Our results showed that sunflower oil supplementation causes a clear pro-inflammatory response in mice fed on control diet and it does not have additive or prophylactic effects in mice fed on HFD. Fatty acid effects on immune system have been studied since 1970’s decade [49]. Linoleic acid is an essential fatty acid that leads to inflammatory response by increasing arachidonic acid production, a fatty acid related to elevated pro-inflammatory mediator generation [50]. High intake of linoleic acid has been associated to the development of chronic diseases in several studies [51, 52]. However, few studies have been carried out on the direct effect of this fatty acid on inflammatory markers [53].

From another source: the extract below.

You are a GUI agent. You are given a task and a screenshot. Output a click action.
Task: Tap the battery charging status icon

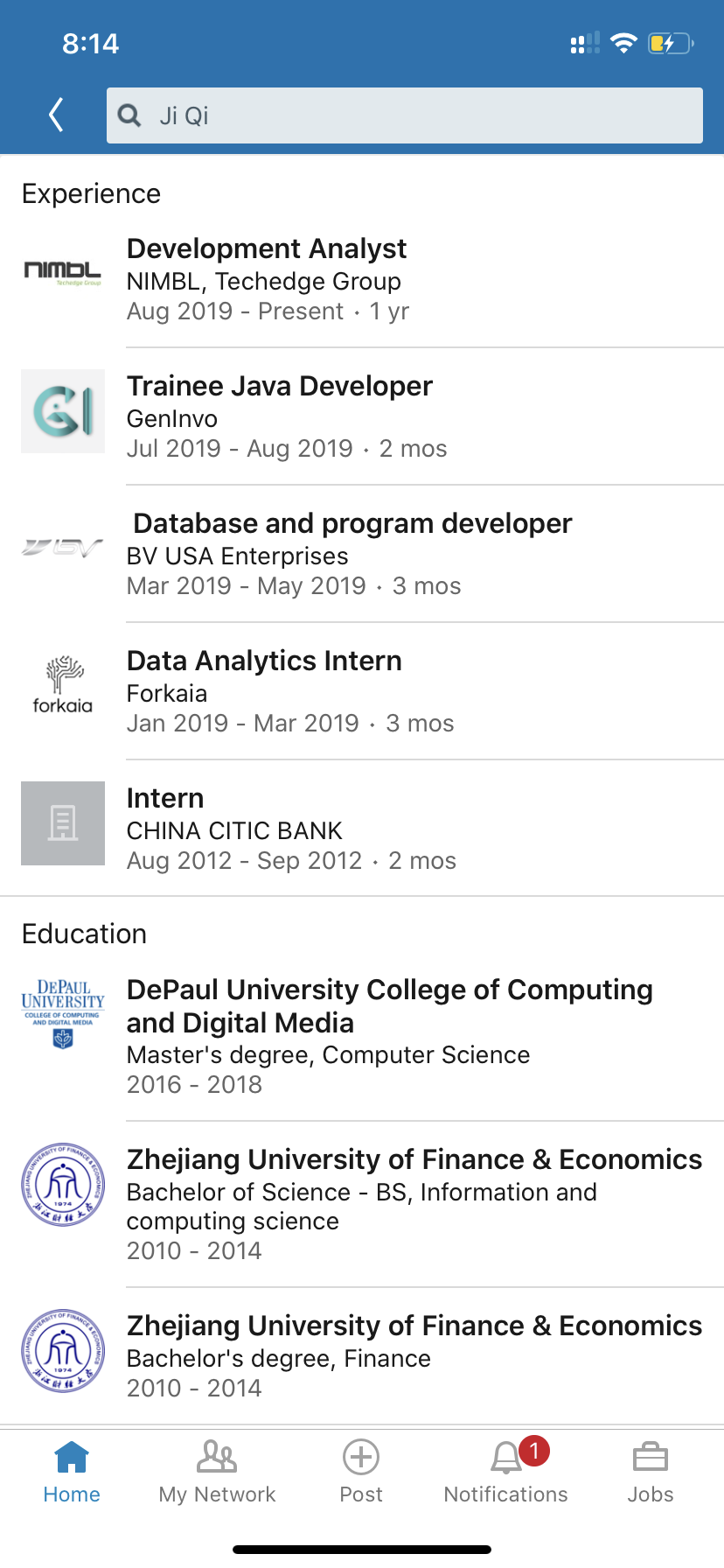tap(670, 44)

In conclusion, our results showed that sunflower oil supplementation has pro-inflammatory effects in macrophages and insulin-sensitive peripheral tissues and induced insulin resistance in vivo and in vitro. These effects were demonstrated in mice fed a balanced diet and pronounced in mice fed a HFD. Interestingly, sunflower oil supplementation partially prevented the dislipidemia found in mice submitted to HFD, but it did not improve or even worsened inflammatory state and insulin resistance induced by this diet.

Acknowledgments

The authors declare no conflict of interests. This study was supported by Grants from São Paulo Research Foundation (FAPESP), Coordination for the Improvement of Higher Level Personnel (CAPES), National Council for Scientific and Technological Development (CNPq)/National Institute of Science and Technology in Obesity and Diabetes (INOD), Center of Lipid Research and Education (CLEaR), and Dean’s Office for Research/University of São Paulo.